國立公文書館企画展『「普選」と「婦選」─選挙権の拡大とその歴史─』を觀る。
明治二十二年(1889年)二月十一日、大日本帝國憲法と共に公布された衆議院議員選挙法から始まった日本國の“せんきょ”が、高額納税者の特權から一般男性の權利へと裾野を擴げ、やがて女性にも權利が與へられるまでを、官から見る選挙權史。
(※展示室内フラッシュなしで撮影可)
女性の参政權を初めて官に訴へたのは大正十一年(1921年)の平塚らいてうにて、日本史の教科書にも名前が載ってゐた女史なるが、
近代日本文學の作品を僅かばかりかじったことのある私が女史の名前を拝すると、かつて森田艸平と云ふだらしのない男と心中騒ぎを起こしたヒトと云ふ印象がどうしても先に立ち、のちの近代女性解放運動に先駆けて、まず性について解放的だったと濁った人物像で映ってしまふ。

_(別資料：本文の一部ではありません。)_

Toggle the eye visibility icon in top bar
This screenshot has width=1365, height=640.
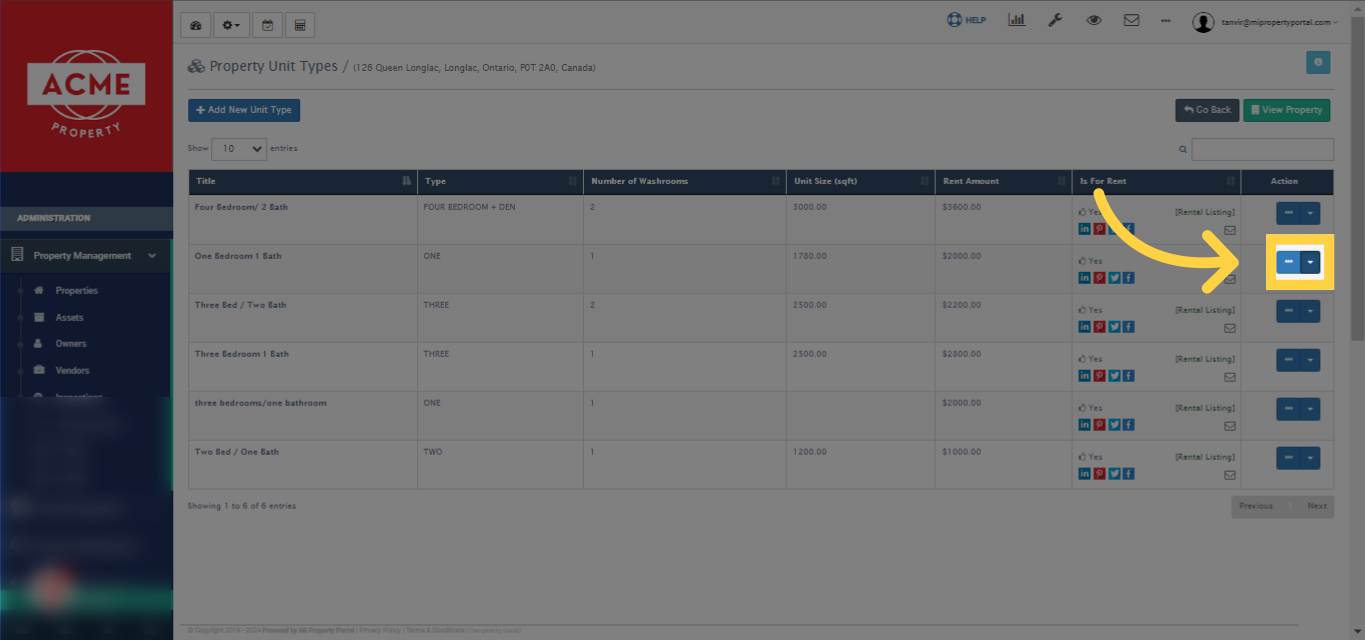click(x=1093, y=19)
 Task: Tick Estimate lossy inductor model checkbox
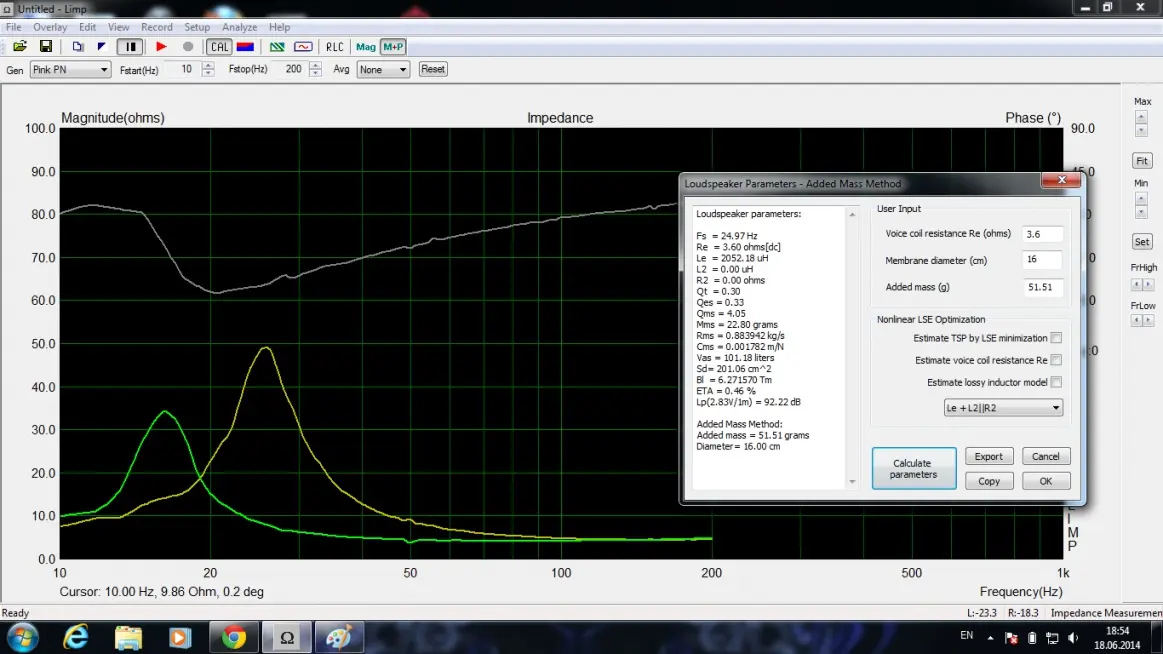point(1056,382)
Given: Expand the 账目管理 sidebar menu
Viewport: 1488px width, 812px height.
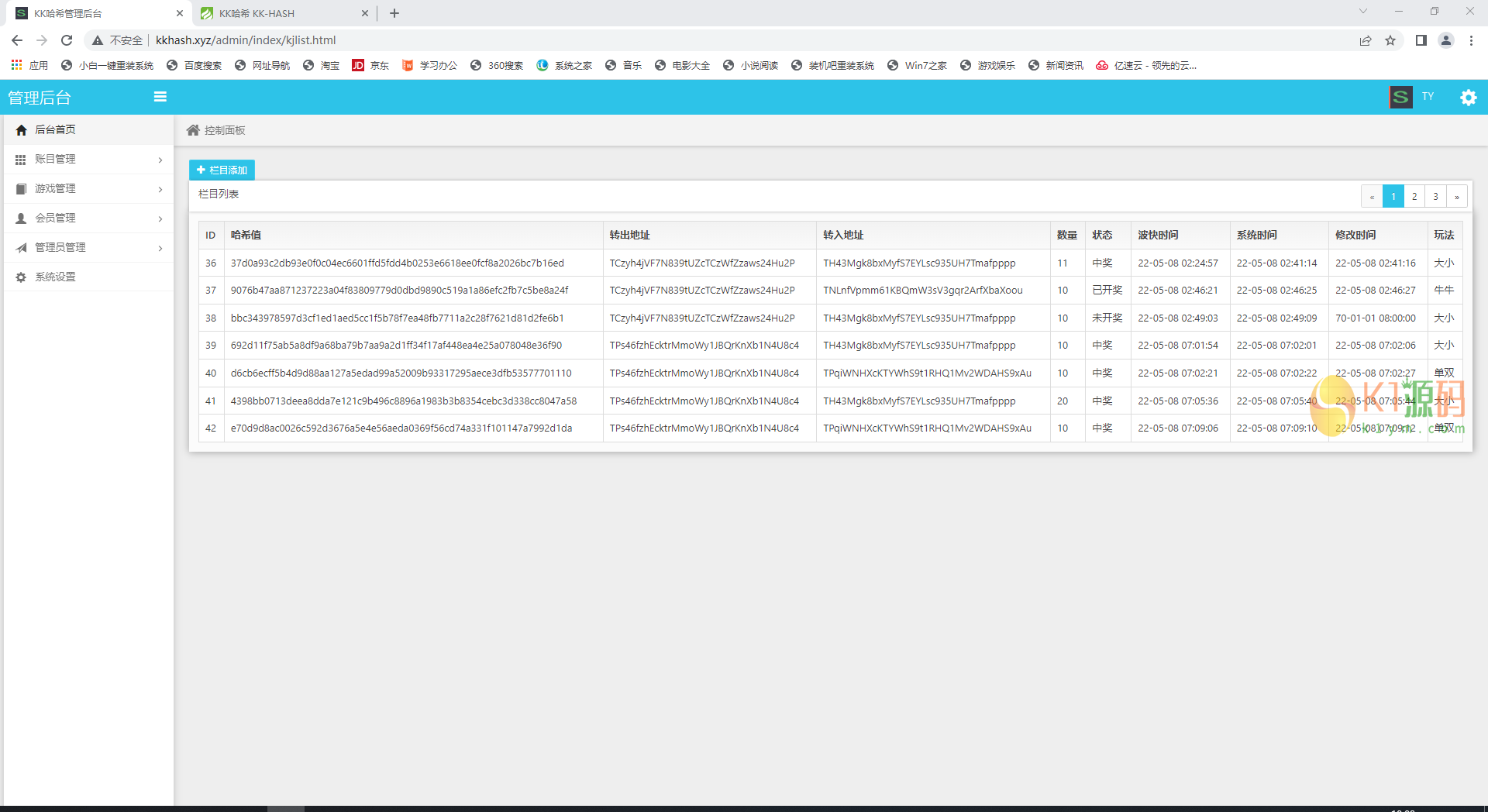Looking at the screenshot, I should pyautogui.click(x=87, y=160).
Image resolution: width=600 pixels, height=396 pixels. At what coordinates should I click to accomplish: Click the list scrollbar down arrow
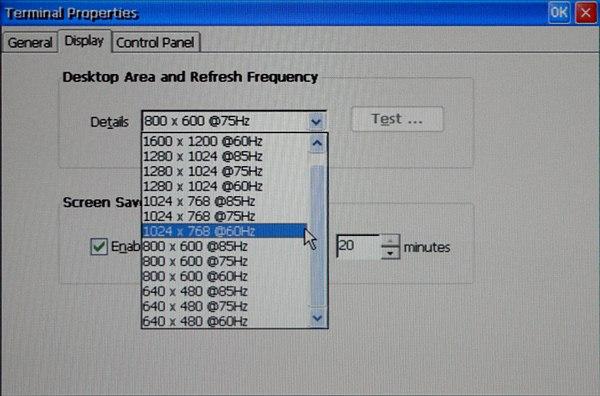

男女平等だの均等だのと云った事象の實態は、ただ男の社會に女が入り込んで来ただけのことであり、女の社會に男が進出することは、依然女側が拒絶反應を示してゐる。
男女の棲み分けがしっかりなされ、それぞれに領分を全うすることで浮世の均衡は図られると考へる私にはどうも納得いかない事象であり、そんな現代の端緒はこのあたりにもあるかと、
當時の輝かしき歴史の記録(あしあと)を眩しく見る。